→ WHAT TO DO:
What you give back should match the records word for word.

-=-=-

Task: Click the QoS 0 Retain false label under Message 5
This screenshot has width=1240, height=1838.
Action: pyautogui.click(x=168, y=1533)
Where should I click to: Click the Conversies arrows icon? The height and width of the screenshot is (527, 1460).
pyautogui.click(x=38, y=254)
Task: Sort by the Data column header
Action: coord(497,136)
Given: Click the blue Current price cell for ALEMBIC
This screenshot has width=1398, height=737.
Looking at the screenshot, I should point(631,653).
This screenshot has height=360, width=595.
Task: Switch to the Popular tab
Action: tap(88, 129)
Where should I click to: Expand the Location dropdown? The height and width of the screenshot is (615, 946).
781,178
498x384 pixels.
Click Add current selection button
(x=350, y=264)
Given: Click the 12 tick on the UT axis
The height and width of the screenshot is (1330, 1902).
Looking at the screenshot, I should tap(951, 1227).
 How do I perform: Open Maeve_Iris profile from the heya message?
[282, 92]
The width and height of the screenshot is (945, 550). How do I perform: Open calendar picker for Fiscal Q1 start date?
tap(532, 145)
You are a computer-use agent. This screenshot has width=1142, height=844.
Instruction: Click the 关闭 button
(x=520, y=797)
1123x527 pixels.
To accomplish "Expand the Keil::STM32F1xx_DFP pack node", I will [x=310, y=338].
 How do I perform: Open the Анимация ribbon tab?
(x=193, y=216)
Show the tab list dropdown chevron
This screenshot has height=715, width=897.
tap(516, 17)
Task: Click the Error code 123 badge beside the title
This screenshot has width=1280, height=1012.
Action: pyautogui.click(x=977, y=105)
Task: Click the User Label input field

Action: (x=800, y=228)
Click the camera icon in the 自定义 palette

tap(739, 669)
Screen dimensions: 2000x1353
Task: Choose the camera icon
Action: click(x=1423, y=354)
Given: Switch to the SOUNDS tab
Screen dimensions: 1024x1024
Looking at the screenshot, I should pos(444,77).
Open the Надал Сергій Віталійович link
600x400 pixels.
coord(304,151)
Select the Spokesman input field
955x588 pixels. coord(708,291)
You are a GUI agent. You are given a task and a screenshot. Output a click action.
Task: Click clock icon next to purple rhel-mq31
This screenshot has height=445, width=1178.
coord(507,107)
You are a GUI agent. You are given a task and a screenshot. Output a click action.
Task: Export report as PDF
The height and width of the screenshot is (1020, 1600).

-=-=-

→ OUTPUT BELOW:
Task: Click the QoS 0 Retain false label under Message 5
This screenshot has width=1240, height=1838.
Action: pyautogui.click(x=168, y=1533)
Where should I click to: Click the Conversies arrows icon? The height and width of the screenshot is (527, 1460).
pyautogui.click(x=38, y=254)
Task: Sort by the Data column header
Action: coord(497,136)
Given: Click the blue Current price cell for ALEMBIC
This screenshot has width=1398, height=737.
Looking at the screenshot, I should point(631,653).
This screenshot has height=360, width=595.
Task: Switch to the Popular tab
Action: tap(88, 129)
Where should I click to: Expand the Location dropdown? The height and width of the screenshot is (615, 946).
781,178
498x384 pixels.
Click Add current selection button
(x=350, y=264)
Given: Click the 12 tick on the UT axis
The height and width of the screenshot is (1330, 1902).
Looking at the screenshot, I should tap(951, 1227).
 How do I perform: Open Maeve_Iris profile from the heya message?
[282, 92]
The width and height of the screenshot is (945, 550). How do I perform: Open calendar picker for Fiscal Q1 start date?
tap(532, 145)
You are a computer-use agent. This screenshot has width=1142, height=844.
Instruction: Click the 关闭 button
(x=520, y=797)
1123x527 pixels.
To accomplish "Expand the Keil::STM32F1xx_DFP pack node", I will [x=310, y=338].
 How do I perform: Open the Анимация ribbon tab?
(x=193, y=216)
Show the tab list dropdown chevron
This screenshot has height=715, width=897.
tap(516, 17)
Task: Click the Error code 123 badge beside the title
This screenshot has width=1280, height=1012.
Action: pyautogui.click(x=977, y=105)
Task: Click the User Label input field

Action: (x=800, y=228)
Click the camera icon in the 自定义 palette

tap(739, 669)
Screen dimensions: 2000x1353
Task: Choose the camera icon
Action: click(x=1423, y=354)
Given: Switch to the SOUNDS tab
Screen dimensions: 1024x1024
Looking at the screenshot, I should pos(444,77).
Open the Надал Сергій Віталійович link
600x400 pixels.
coord(304,151)
Select the Spokesman input field
955x588 pixels. coord(708,291)
You are a GUI agent. You are given a task and a screenshot. Output a click action.
Task: Click clock icon next to purple rhel-mq31
This screenshot has height=445, width=1178.
coord(507,107)
You are a GUI agent. You are given a task and a screenshot. Output a click action.
Task: Export report as PDF
The height and width of the screenshot is (1020, 1600).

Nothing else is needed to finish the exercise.